# Lifestyles & Discussion > Freedom Living >  How Delivery Apps May Put Your Favorite Restaurant Out of Business

## DamianTV

https://news.slashdot.org/story/18/0...ut-of-business




> In a piece this month, The New Yorker argues that online food discovery and delivery platforms are bad for restaurants. From the report:
> 
> In recent years, online platforms like Uber Eats, Seamless, and GrubHub (which merged with Seamless, in 2013) have turned delivery from a small segment of the restaurant industry, dominated by pizza, to a booming new source of sales for food establishments of all stripes. When the average consumer logs in to the Caviar app to order a Mulberry & Vine salad for the office or a grain bowl on the way home from work, she might reasonably assume that her order is benefitting the restaurant's bottom line. But Gauthier, like many other restaurant owners I've spoken to in recent months, paints a more complicated picture. "We know for a fact that as delivery increases, our profitability decreases," she said. For each order that Mulberry & Vine sends out, between twenty and forty per cent of the revenue goes to third-party platforms and couriers. (Gauthier initially had her own couriers on staff, but, as delivery volumes grew, coordinating them became unmanageable.) Calculating an order's exact profitability is tricky, Gauthier said, but she estimated that in the past three years Mulberry & Vine's over-all profit margin has shrunk by a third, and that the only obvious contributing factor is the shift toward delivery.


Using Apps is NOT the way to support local family owned businesses.

----------


## Danke

Can’t they just pass along the delivery costs to the end consumer?

----------


## oyarde

> Can’t they just pass along the delivery costs to the end consumer?


I bet with fine dining , if you added 100 percent of it you would be adding so much to the price you would price yourself out .

----------


## Danke

> I bet with fine dining , if you added 100 percent of it you would be adding so much to the price you would price yourself out .
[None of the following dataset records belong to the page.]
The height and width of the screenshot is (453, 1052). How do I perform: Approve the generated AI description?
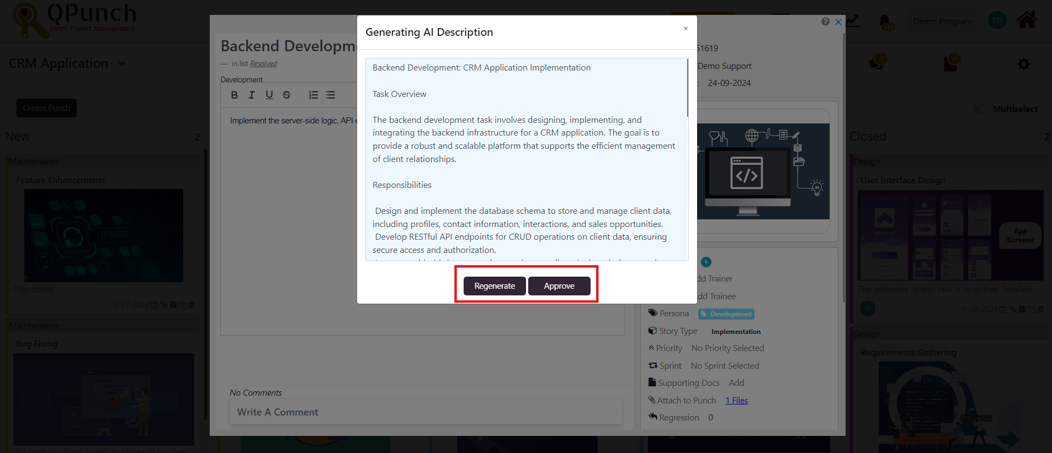(559, 286)
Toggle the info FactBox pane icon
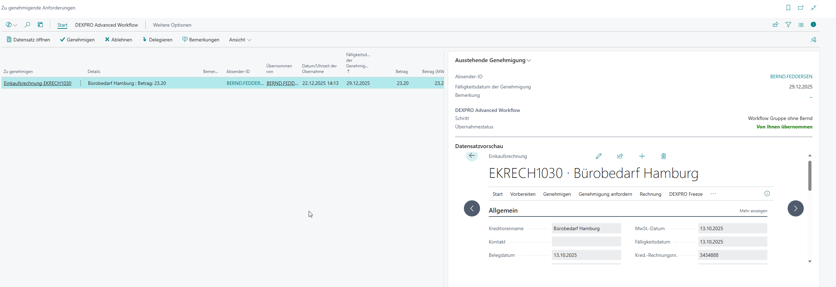836x287 pixels. tap(814, 25)
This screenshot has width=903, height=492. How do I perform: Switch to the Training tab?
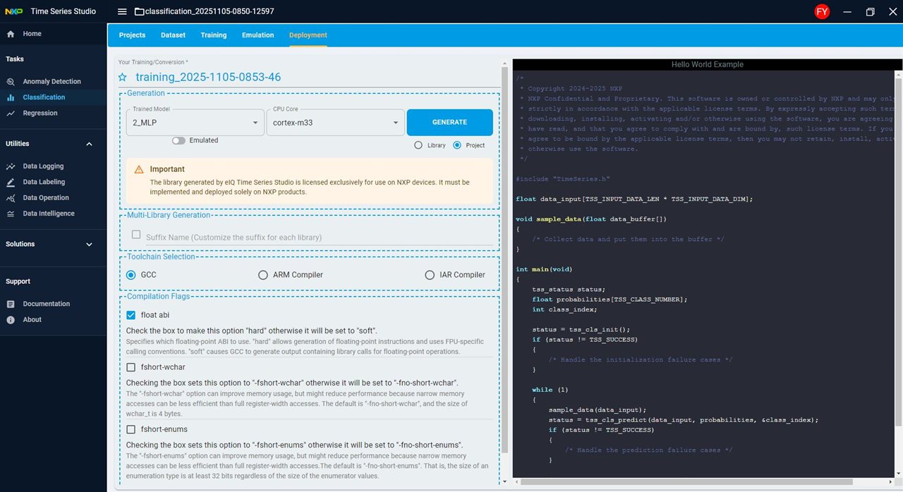pyautogui.click(x=213, y=35)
Not a 100 but “twenty and forty per cent”

I would think with time and more competition,  it would be closer to 20% of less.

----------


## oyarde

> Not a 100 but “twenty and forty per cent”
> 
> I would think with time and more competition,  it would be closer to 20% of less.
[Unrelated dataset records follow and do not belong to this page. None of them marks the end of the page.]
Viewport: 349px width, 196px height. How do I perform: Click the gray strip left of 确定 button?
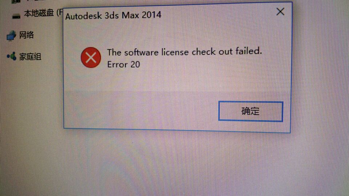pyautogui.click(x=141, y=110)
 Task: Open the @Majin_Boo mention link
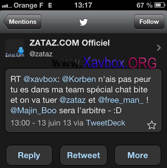click(x=34, y=110)
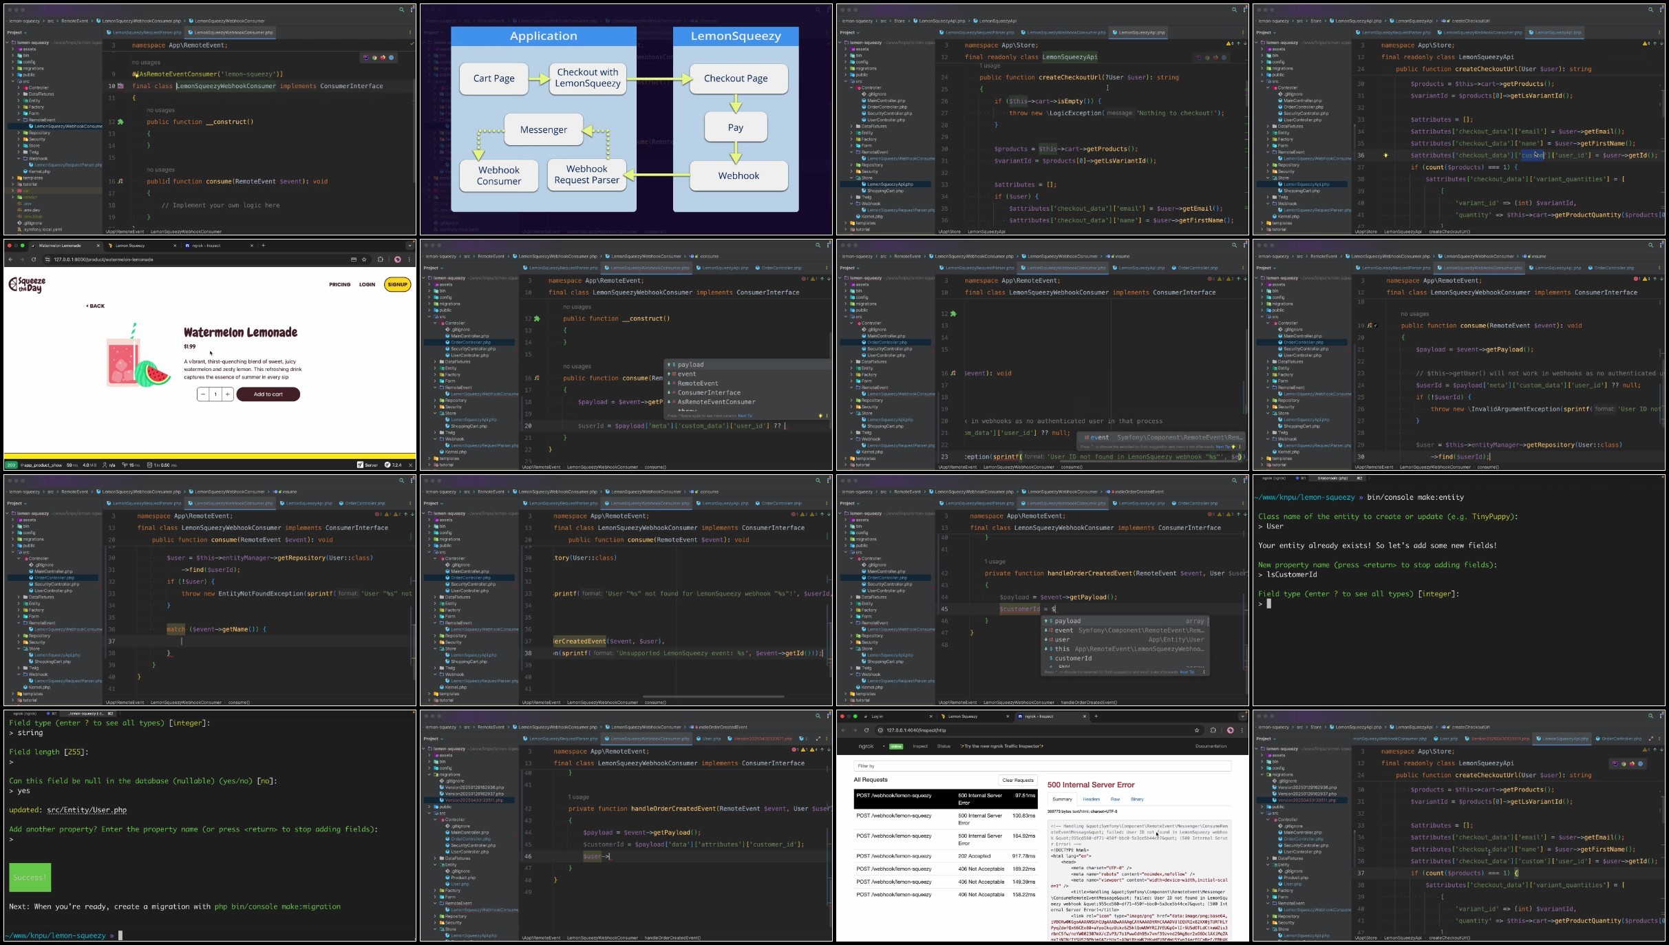Focus the ngrok Filter by field
Screen dimensions: 1669x945
[1042, 765]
If they hired me to teach them some management and book skills they'd have money to burn .

----------


## Danke

> If they hired me to teach them some management and book skills they'd have money to burn .
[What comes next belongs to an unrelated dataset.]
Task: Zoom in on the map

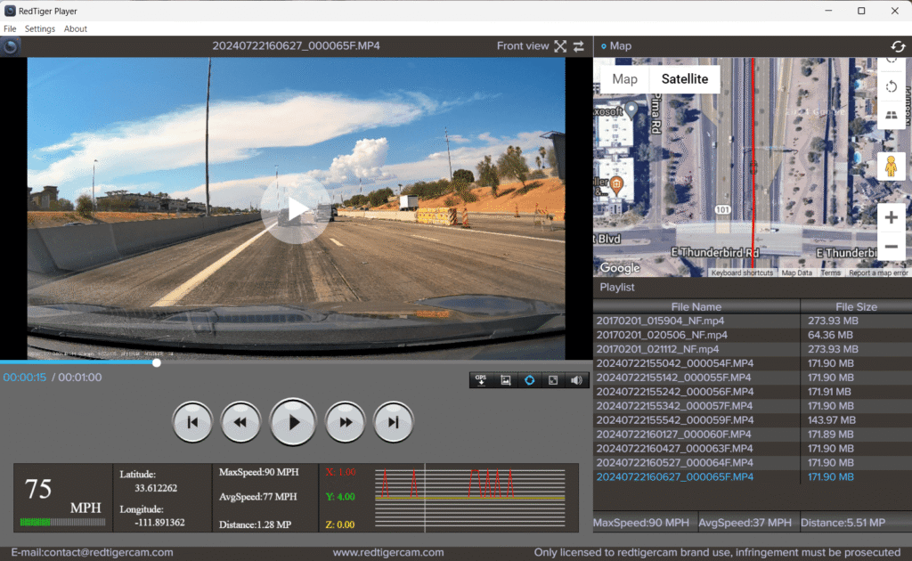Action: (x=892, y=217)
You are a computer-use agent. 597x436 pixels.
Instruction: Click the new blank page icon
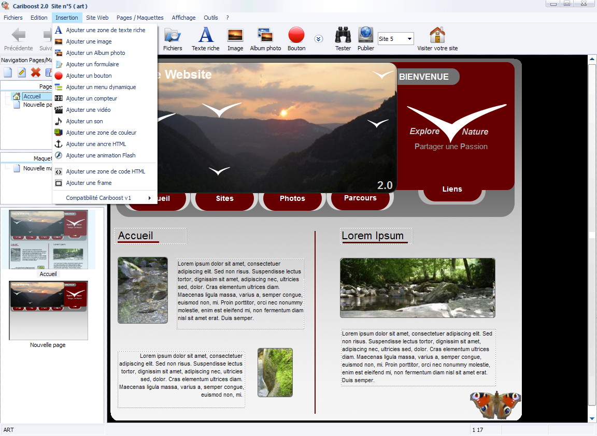[x=8, y=72]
I think that is their fear. To hire someone like you that would burn through their money.  Probably up in peyote smoke.

----------


## oyarde

> I think that is their fear. To hire someone like you that would burn through their money.  Probably up in peyote smoke.


They would have record profits , the competition would cry , nash teeth and make claims of illegal activities .

----------


## dannno

> Can’t they just pass along the delivery costs to the end consumer?


Ya I wish they would have explained that part. These delivery services have been popular here for years and in my experience ordering from restaurants costs a bit more than eating out because you have to pay extra for delivery. 

I would think it would be helping restaurants to some degree since they can utilize their kitchen more and not have to worry about overcrowding their eating space. Restaurants in general should be able to have smaller eating spaces and pay less rent.

----------


## Voluntarist

xxxxx

----------


## angelatc

> https://news.slashdot.org/story/18/0...ut-of-business
> 
> 
> 
> Using Apps is NOT the way to support local family owned businesses.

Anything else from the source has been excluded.